● Assignment: With no line omitted, restate the records below exactly as they appear.

● Supplied data:
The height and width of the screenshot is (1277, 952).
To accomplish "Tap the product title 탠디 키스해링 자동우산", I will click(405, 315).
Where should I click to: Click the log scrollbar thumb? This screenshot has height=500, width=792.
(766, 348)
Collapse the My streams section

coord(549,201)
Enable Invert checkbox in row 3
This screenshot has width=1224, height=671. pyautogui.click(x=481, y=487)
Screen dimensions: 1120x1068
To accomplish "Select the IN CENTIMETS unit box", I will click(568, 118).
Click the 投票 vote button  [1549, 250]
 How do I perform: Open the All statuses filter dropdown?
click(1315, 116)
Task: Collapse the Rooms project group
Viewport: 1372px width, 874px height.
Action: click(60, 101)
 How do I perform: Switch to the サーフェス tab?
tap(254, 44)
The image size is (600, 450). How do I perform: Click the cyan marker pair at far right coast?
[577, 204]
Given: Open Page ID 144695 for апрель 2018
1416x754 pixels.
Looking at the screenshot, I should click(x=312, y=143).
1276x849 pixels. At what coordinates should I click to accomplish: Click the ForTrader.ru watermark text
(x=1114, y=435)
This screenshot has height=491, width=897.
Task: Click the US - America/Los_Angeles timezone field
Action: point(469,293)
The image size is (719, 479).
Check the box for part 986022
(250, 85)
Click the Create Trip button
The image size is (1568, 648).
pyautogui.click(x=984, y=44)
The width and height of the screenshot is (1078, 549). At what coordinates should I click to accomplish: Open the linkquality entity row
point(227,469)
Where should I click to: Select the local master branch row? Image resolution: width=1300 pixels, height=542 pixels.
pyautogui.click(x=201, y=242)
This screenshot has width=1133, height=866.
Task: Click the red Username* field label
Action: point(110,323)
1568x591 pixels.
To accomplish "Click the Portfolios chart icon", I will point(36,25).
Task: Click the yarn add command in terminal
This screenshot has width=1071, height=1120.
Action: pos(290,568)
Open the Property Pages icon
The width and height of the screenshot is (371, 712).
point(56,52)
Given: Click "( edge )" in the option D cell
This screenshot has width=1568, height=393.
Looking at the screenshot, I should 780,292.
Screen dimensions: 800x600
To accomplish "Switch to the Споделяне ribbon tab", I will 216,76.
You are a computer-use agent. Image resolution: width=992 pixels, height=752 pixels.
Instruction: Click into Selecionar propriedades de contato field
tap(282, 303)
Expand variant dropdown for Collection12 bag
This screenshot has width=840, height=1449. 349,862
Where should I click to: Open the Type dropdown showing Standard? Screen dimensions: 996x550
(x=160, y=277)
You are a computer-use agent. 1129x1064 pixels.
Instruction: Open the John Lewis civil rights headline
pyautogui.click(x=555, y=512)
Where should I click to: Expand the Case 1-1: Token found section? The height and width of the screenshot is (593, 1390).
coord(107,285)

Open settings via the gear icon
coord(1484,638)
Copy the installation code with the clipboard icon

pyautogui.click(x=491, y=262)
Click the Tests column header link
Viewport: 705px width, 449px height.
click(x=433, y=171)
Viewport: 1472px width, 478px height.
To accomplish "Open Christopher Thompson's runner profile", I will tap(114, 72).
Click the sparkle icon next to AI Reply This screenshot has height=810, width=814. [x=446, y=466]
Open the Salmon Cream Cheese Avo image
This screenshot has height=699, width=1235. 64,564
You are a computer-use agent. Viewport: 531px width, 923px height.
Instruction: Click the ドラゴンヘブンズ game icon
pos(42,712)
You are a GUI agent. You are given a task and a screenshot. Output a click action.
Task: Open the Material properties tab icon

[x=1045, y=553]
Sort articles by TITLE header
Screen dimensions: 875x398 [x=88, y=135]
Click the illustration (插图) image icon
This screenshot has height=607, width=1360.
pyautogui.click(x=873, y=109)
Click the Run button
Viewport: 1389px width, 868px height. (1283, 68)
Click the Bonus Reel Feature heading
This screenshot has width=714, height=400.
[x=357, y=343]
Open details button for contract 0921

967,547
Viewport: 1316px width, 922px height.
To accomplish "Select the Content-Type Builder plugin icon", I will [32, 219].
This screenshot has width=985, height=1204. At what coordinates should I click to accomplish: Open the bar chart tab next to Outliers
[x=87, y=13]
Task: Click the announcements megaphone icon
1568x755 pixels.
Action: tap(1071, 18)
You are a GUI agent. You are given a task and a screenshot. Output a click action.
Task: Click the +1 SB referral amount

● Solved exercise:
The height and width of the screenshot is (1277, 952).
To accomplish "Tap the product title 탠디 키스해링 자동우산", I will click(405, 315).
Where should I click to: Click the log scrollbar thumb? This screenshot has height=500, width=792.
(766, 348)
Collapse the My streams section

coord(549,201)
Enable Invert checkbox in row 3
This screenshot has width=1224, height=671. pyautogui.click(x=481, y=487)
Screen dimensions: 1120x1068
To accomplish "Select the IN CENTIMETS unit box", I will click(568, 118).
Click the 投票 vote button  [1549, 250]
 How do I perform: Open the All statuses filter dropdown?
click(1315, 116)
Task: Collapse the Rooms project group
Viewport: 1372px width, 874px height.
Action: click(60, 101)
 How do I perform: Switch to the サーフェス tab?
tap(254, 44)
The image size is (600, 450). How do I perform: Click the cyan marker pair at far right coast?
[577, 204]
Given: Open Page ID 144695 for апрель 2018
1416x754 pixels.
Looking at the screenshot, I should click(x=312, y=143).
1276x849 pixels. At what coordinates should I click to accomplish: Click the ForTrader.ru watermark text
(x=1114, y=435)
This screenshot has height=491, width=897.
Task: Click the US - America/Los_Angeles timezone field
Action: point(469,293)
The image size is (719, 479).
Check the box for part 986022
(250, 85)
Click the Create Trip button
The image size is (1568, 648).
pyautogui.click(x=984, y=44)
The width and height of the screenshot is (1078, 549). At what coordinates should I click to accomplish: Open the linkquality entity row
point(227,469)
Where should I click to: Select the local master branch row? Image resolution: width=1300 pixels, height=542 pixels.
pyautogui.click(x=201, y=242)
This screenshot has width=1133, height=866.
Task: Click the red Username* field label
Action: point(110,323)
1568x591 pixels.
To accomplish "Click the Portfolios chart icon", I will point(36,25).
Task: Click the yarn add command in terminal
This screenshot has width=1071, height=1120.
Action: pos(290,568)
Open the Property Pages icon
The width and height of the screenshot is (371, 712).
point(56,52)
Given: Click "( edge )" in the option D cell
This screenshot has width=1568, height=393.
Looking at the screenshot, I should 780,292.
Screen dimensions: 800x600
To accomplish "Switch to the Споделяне ribbon tab", I will 216,76.
You are a computer-use agent. Image resolution: width=992 pixels, height=752 pixels.
Instruction: Click into Selecionar propriedades de contato field
tap(282, 303)
Expand variant dropdown for Collection12 bag
This screenshot has width=840, height=1449. 349,862
Where should I click to: Open the Type dropdown showing Standard? Screen dimensions: 996x550
(x=160, y=277)
You are a computer-use agent. 1129x1064 pixels.
Instruction: Open the John Lewis civil rights headline
pyautogui.click(x=555, y=512)
Where should I click to: Expand the Case 1-1: Token found section? The height and width of the screenshot is (593, 1390).
coord(107,285)

Open settings via the gear icon
coord(1484,638)
Copy the installation code with the clipboard icon

pyautogui.click(x=491, y=262)
Click the Tests column header link
Viewport: 705px width, 449px height.
click(x=433, y=171)
Viewport: 1472px width, 478px height.
To accomplish "Open Christopher Thompson's runner profile", I will tap(114, 72).
Click the sparkle icon next to AI Reply This screenshot has height=810, width=814. [x=446, y=466]
Open the Salmon Cream Cheese Avo image
This screenshot has height=699, width=1235. 64,564
You are a computer-use agent. Viewport: 531px width, 923px height.
Instruction: Click the ドラゴンヘブンズ game icon
pos(42,712)
You are a GUI agent. You are given a task and a screenshot. Output a click action.
Task: Open the Material properties tab icon

[x=1045, y=553]
Sort articles by TITLE header
Screen dimensions: 875x398 [x=88, y=135]
Click the illustration (插图) image icon
This screenshot has height=607, width=1360.
pyautogui.click(x=873, y=109)
Click the Run button
Viewport: 1389px width, 868px height. (1283, 68)
Click the Bonus Reel Feature heading
This screenshot has width=714, height=400.
[x=357, y=343]
Open details button for contract 0921

967,547
Viewport: 1316px width, 922px height.
To accomplish "Select the Content-Type Builder plugin icon", I will [32, 219].
This screenshot has width=985, height=1204. At what coordinates should I click to accomplish: Open the bar chart tab next to Outliers
[x=87, y=13]
Task: Click the announcements megaphone icon
1568x755 pixels.
Action: tap(1071, 18)
You are a GUI agent. You are given a task and a screenshot. Output a click action.
Task: Click the +1 SB referral amount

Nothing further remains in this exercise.